Furthermore, given the rapidly progressive nature of the disease, with a median survival time of only two to five years, all these factors often develop and worsen in a short period of time.
It is worth noting that not only may the “downward spiral” of the underlying pulmonary disease affect the nutritional status, but also nutritional abnormalities may have an impact on clinical outcomes. For instance, lower body mass index (BMI) and body weight loss have been associated with increased mortality. Conversely, the effects of obesity and metabolic syndrome are less known.
Given the relevance of evaluating nutritional status in IPF patients, a topic which remains still largely understudied, we sought to focus on some critical issues, highlighting what is known and what should be further learned about these issues.
Specific nutritional counseling and dietary advices for IPF patients are not yet available, with the exception of dietary recommendations to reduce the side effects of antifibrotic treatments (see the following sections). The implementation of a nutrition care process may be useful especially in those patients with IPF who are at risk or already malnourished. According to the ESPEN guidelines, malnutrition (i.e., undernutrition) can be defined as “a state resulting from lack of intake or uptake of nutrition that leads to altered body composition (decreased fat free mass) and body cell mass leading to diminished physical and mental function and impaired clinical outcome from disease”. Disease-related malnutrition can arise from a number of reasons, for instance the inability to eat (for instance, as a result of anorexia, nausea, and vomiting), impaired absorption, altered metabolism, and hypercatabolism. The diagnosis of malnutrition (undernutrition) may be reached according to international criteria or based on authors’ choices. The term overnutrition includes both overweight and obesity.
From a practical point of view, nutritional status may be assessed by evaluating nutrient intakes, energy expenditure, body composition, laboratory data, and body functions. Overall, only a few studies (in most cases, cross-sectional) have so far evaluated the nutritional status of IPF patients.

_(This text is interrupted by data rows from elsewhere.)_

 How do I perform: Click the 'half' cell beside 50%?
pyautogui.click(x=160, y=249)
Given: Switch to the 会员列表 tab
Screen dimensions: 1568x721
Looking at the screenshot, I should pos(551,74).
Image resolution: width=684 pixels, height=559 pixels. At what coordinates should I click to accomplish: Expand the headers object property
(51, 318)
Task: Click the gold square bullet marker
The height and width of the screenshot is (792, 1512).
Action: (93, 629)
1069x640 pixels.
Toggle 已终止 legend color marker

To the best of our knowledge, there are no consistent results available on nutrient intakes in IPF. Two studies carried out in Japan showed that the consumption of fruit was associated with a reduced risk of IPF, whereas the opposite was true for meat and saturated fatty acids.
Main anthropometric data were reported in many papers. Mean BMI was around 26–28 kg/m2 in most studies from Western Countries and lower (23–24 kg/m2) in those carried out in Japan and South Korea.

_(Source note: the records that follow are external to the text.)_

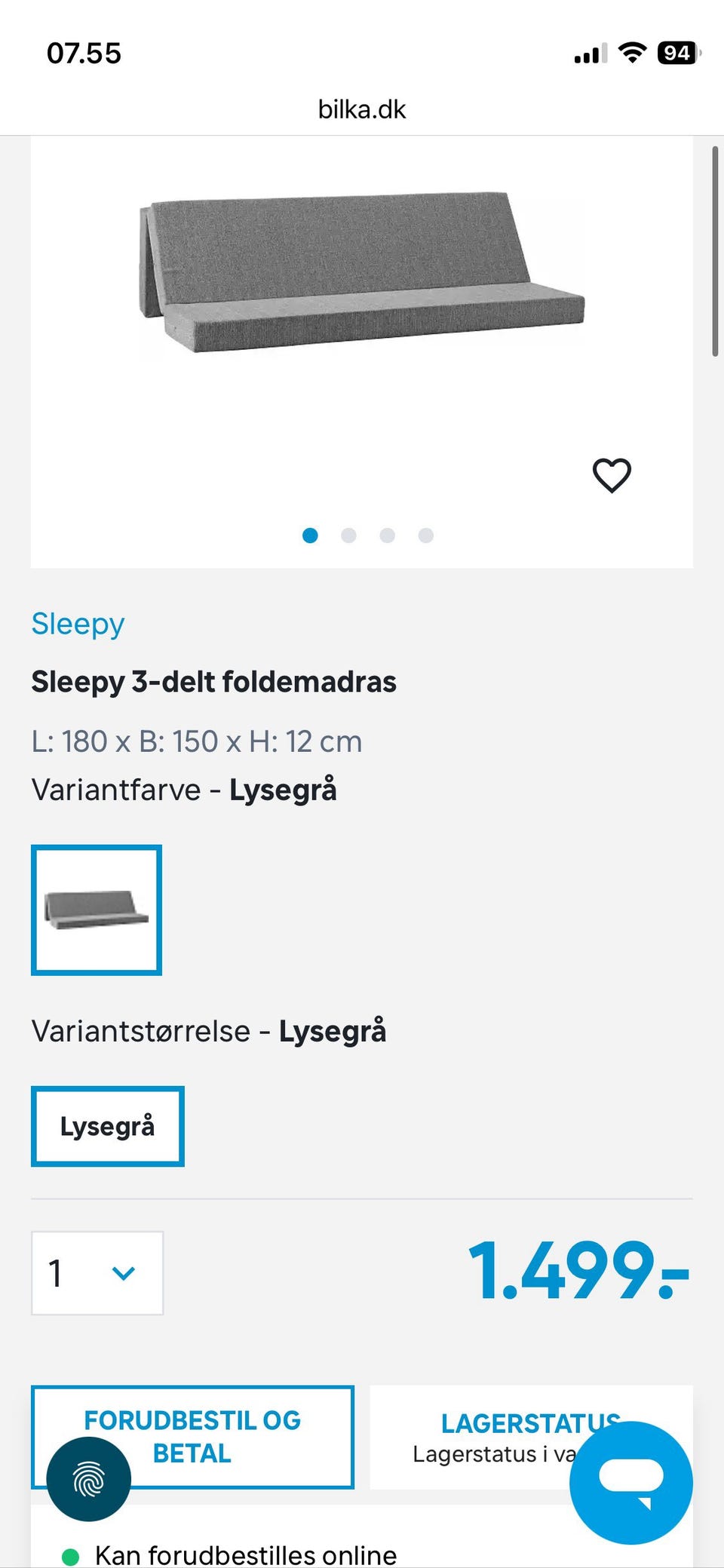Tap the fingerprint cookie settings icon

(x=89, y=1479)
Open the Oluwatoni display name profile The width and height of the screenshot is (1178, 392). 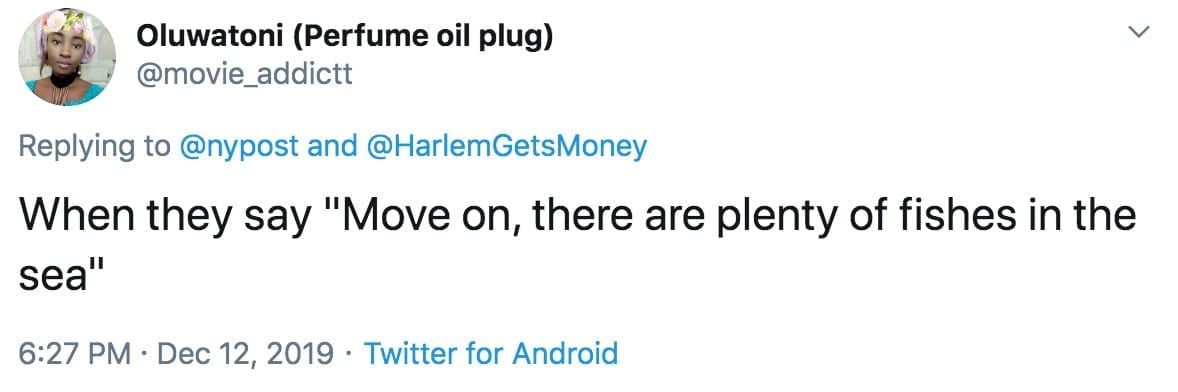click(x=345, y=39)
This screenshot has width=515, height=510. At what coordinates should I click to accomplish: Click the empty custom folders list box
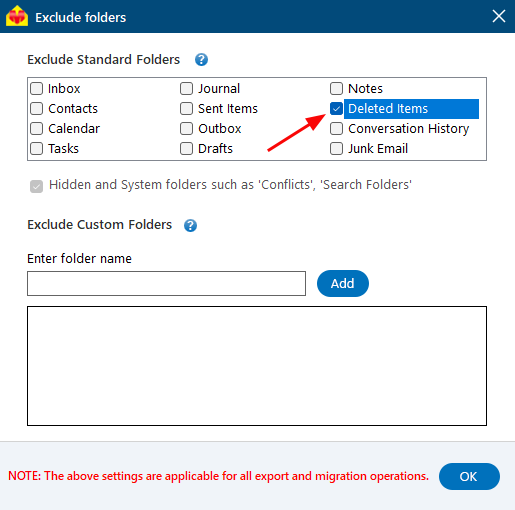[257, 366]
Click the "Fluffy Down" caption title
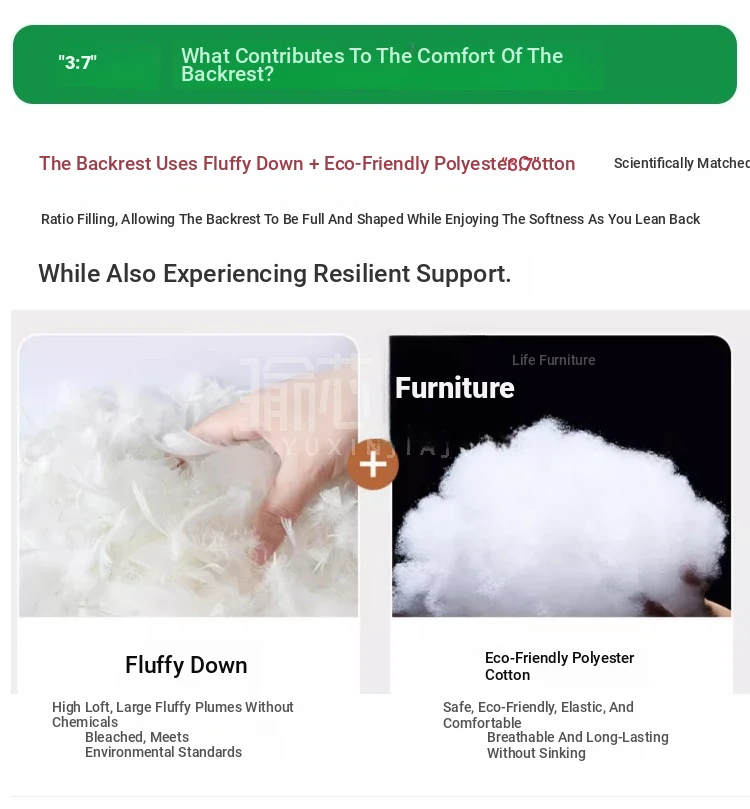This screenshot has width=750, height=809. click(186, 665)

Thus, a high proportion of overweight/obese patients (overnutrition) may be expected. As a matter of fact, in terms of phenotype, the prevalence of obese patients has been reported in two studies to be 34% and 46%. On the other hand, the prevalence of underweight patients was found low (4%), but of clinical significance, in a recent study on French IPF patients, whereas it was substantially higher (>20%) in patients recruited in Japan. As far as body composition is concerned, two studies found low fat-free mass (strongly suggesting malnutrition) in a consistent proportion of IPF patients. The study by Jouneau et al. also reported low values of mid-arm circumference in nearly one-third of cases. Interestingly, a reduction of pectoralis muscle area (no difference in BMI) was specifically observed in IPF patients with frailty syndrome. Finally, it should be stressed that fat-free mass is also a significant independent predictor of survival in IPF patients. With regard to vitamin status, a recent study showed that patients with IPF exhibited low serum vitamin D concentrations and such deficiency correlated with all-cause mortality, suggesting the role of vitamin D as prognostic factor and therapeutic target . Overall, it should be noted that there are no studies identifying malnutrition and/or sarcopenia, as formal diagnoses, using to international criteria such as those proposed by ESPEN or the 2019 EWGSOP Consensus, respectively.